▶ **PAGE TEXT**:
>>>

Dear Diary

Dear Diary,

First and foremost, I’m declaring myself “healed” from the brain injury. It has been a most interesting and revealing three and a half years since “the crash.” I suspect that some effects will linger indefinitely (zaps and swirls), but the worst is over. I so declare it!  I’m functional. I can drive. I can think clearly. All … the … time.

Dear Diary

I have gained immeasurably, mostly renewed appreciation for many things at the highest levels. For my wife. For my oldest son. For siblings, nieces and nephews. Cousins. For my life. Health. For so many friends past and present.

Speaking of past. As hinted at earlier, many hours of “healing quiet” led to a fairly detailed reconstruction of my life. I compiled a very long list of people.

To qualify for “the list” required that the person be most likely alive (or that I could find a close relative). Further, (a) I owed them a long outstanding Thank You; or (b) I owed them a similarly aged apology; or (c) they were a friend or special acquaintance with whom I’d lost contact because of the winds and vagaries of fate.  In several cases, it was all three reasons. Seems, dear Diary, like I’ve written that before, most likely in Happy Anniversary, Baby, my most soul-baring entry, among many, in your pages to date.

Oh, Diary. At this point my pretty-darn-good memory became rather a burden.  The list was long.

Alas, I was not able to contact everyone.  Some keep a low profile.  Some have names that are too common.  Still, thanks to the internet (Facebook and LinkedIn were big helps) and some sleuthing (sometimes I felt like a stalker), I was able to contact a vast majority.  I have loosely labeled these as “Repairs.”

In some cases I was able to reach close family members. Or friends of theirs I could recall. These also qualify as Repairs.

<<<

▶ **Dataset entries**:
>>>

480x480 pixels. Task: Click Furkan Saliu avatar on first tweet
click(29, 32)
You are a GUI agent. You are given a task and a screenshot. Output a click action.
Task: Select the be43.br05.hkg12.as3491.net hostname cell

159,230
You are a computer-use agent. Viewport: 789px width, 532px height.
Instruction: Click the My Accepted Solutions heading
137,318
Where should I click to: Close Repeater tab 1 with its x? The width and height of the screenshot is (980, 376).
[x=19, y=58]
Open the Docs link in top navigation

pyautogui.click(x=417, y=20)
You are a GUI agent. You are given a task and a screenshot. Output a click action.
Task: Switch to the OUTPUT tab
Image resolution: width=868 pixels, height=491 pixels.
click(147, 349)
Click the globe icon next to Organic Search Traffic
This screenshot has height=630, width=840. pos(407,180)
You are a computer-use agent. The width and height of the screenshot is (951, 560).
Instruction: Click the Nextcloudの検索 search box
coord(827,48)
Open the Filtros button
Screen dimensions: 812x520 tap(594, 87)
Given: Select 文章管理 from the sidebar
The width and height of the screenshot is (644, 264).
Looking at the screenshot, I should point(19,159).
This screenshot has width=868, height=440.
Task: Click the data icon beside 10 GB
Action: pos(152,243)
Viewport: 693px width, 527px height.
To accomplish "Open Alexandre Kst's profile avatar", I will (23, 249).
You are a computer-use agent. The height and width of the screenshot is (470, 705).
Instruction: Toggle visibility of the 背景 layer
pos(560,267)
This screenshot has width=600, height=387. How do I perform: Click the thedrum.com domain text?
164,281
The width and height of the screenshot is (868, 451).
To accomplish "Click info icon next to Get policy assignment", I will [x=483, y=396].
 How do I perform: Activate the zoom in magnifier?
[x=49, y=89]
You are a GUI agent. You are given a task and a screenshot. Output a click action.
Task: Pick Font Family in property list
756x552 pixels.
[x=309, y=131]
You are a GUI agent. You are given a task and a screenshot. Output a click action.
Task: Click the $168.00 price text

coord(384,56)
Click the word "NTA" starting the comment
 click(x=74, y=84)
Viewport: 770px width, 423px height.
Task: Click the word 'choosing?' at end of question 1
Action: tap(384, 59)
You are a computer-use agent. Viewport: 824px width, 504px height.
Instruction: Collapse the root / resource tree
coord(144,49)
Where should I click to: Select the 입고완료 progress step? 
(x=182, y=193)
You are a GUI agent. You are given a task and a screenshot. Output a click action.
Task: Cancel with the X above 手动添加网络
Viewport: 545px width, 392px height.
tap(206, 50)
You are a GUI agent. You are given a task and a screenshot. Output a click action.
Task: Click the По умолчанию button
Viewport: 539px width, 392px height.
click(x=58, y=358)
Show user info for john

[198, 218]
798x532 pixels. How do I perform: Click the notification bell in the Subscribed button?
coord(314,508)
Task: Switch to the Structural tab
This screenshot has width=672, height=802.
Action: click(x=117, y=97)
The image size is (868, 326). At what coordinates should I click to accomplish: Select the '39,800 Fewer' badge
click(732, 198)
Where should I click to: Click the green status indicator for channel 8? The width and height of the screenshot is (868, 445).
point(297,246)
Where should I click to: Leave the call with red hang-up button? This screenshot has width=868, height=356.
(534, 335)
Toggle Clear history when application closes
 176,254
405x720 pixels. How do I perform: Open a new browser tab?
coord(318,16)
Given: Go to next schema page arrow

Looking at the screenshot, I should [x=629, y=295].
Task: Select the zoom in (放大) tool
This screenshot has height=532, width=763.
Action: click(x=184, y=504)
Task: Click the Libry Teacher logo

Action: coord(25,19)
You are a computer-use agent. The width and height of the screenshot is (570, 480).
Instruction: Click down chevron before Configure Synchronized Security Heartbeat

<<<

▶ **CHALLENGE 1**: In the diary entry, how long has it been since "the crash"?
▶ **CHALLENGE 2**: Resize the answer coordinates in the part of the listing that opens with the line containing "You are a computer-use agent. The height" and closes with the line containing "will [x=483, y=396].". Write those lines out again, requests included, with each coordinate in the answers multiplied by 0.8 and rounded to a whole number, halves up.
The diary entry and the listing come from separate, unrelated sources.

▶ **WRITTEN SOLUTION 1**: Three and a half years.

▶ **WRITTEN SOLUTION 2**:
You are a computer-use agent. The height and width of the screenshot is (470, 705).
Instruction: Toggle visibility of the 背景 layer
pos(448,214)
This screenshot has width=600, height=387. How do I perform: Click the thedrum.com domain text?
131,225
The width and height of the screenshot is (868, 451).
To accomplish "Click info icon next to Get policy assignment", I will [x=386, y=317].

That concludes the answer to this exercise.